Şairin ölümü karşılayabilmek için yaşamın temel çelişkisini, yani doğduğumuz andan itibaren ölmeye başladığımız gerçeğini bünyesinde barındırabilecek kadar kapsamlı bir biçimi bulması gerekir. Bu korkutucu gerçek, Whitman için bir tür kurtarıcı bilgidir ve onun manevi haleflerinden A. R. Ammons için de yeniden bahşedilen bir lütuftur. Onun meşhur şiiri “Corsons Inlet” (“Corsons Boğazı”) dört katmanlı bir aydınlanışla sona erer: “Kavrayışımdan kaçıyor kapsam, sonu yok görüşün, / hiçbir şeyi algılayamadım tastamam, / yarın yeni bir yürüyüş, yepyeni bir yürüyüş.”

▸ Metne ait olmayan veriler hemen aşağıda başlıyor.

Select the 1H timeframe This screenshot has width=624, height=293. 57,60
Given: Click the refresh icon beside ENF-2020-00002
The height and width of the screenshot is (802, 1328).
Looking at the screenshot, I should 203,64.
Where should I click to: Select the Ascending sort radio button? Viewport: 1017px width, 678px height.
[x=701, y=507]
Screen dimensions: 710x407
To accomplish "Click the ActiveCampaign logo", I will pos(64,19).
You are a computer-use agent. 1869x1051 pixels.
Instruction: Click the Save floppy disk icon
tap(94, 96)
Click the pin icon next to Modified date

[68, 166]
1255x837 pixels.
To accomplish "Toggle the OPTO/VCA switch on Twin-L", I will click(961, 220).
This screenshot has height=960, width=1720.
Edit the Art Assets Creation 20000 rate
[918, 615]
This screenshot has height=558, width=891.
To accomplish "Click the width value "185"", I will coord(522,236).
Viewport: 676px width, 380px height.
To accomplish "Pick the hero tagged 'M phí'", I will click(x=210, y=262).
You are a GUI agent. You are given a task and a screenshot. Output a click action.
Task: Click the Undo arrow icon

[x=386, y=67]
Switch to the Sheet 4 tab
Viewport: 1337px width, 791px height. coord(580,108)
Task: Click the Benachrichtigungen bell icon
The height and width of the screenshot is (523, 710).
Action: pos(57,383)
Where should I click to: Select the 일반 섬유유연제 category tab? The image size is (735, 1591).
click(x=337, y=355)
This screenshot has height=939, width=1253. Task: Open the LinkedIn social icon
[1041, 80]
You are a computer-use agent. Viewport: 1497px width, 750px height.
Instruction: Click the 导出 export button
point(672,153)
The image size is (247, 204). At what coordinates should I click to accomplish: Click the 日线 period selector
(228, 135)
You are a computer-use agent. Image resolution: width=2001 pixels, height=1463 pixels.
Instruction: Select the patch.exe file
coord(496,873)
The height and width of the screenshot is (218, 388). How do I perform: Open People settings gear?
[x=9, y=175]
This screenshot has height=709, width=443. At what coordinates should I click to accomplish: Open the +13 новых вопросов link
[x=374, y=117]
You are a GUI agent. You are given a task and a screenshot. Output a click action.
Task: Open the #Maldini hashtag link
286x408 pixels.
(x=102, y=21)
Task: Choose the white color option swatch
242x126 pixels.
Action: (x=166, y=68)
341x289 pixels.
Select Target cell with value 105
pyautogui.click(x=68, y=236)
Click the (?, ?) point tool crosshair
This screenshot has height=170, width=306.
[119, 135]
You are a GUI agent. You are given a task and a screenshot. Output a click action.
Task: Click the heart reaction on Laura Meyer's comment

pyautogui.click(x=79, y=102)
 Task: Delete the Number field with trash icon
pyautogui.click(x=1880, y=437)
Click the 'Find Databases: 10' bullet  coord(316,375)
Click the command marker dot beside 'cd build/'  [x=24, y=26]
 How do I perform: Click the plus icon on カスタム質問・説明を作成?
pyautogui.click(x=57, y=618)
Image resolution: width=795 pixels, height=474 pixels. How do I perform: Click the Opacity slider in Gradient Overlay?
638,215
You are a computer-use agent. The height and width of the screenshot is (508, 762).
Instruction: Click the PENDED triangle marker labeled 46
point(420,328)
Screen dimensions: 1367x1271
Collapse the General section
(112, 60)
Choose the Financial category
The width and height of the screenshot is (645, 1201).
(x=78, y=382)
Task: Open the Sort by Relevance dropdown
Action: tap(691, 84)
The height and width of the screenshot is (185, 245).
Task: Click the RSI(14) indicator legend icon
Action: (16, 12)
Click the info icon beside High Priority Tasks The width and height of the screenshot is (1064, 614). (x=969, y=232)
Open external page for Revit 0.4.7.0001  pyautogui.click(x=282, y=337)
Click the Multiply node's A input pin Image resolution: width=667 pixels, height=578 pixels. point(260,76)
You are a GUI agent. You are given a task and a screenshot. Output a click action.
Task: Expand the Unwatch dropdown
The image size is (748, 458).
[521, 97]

Yürüyelim mi beraber? İşte beraber ilk defa yürüdüğümüz kentin ışıkları; işte karanlık sularda teknelerin beşik gibi sallandığı nehir ve işte tüm şıklığınla sen…

--Christopher Merrill

Soru

“Ben gitmeden konuşacak mısınız? zaten çok geç mi diyeceksiniz?” (“Gitmeden bir şeyler söyleyecek misin bana? Çoktan geç mi kaldın yoksa?”) Whitman’ın buradaki soruları acil yanıt bekler; ama gene de şiir bittiğinde şairin “gitmiş” olmayacağını biliriz çünkü şiiri yeniden açıp dilediğimiz kadar okuyabiliriz. O halde sizce Whitman şiire olan yanıtlarımızda “çok geç” kaldığımızı söyleyerek ne demek istemektedir?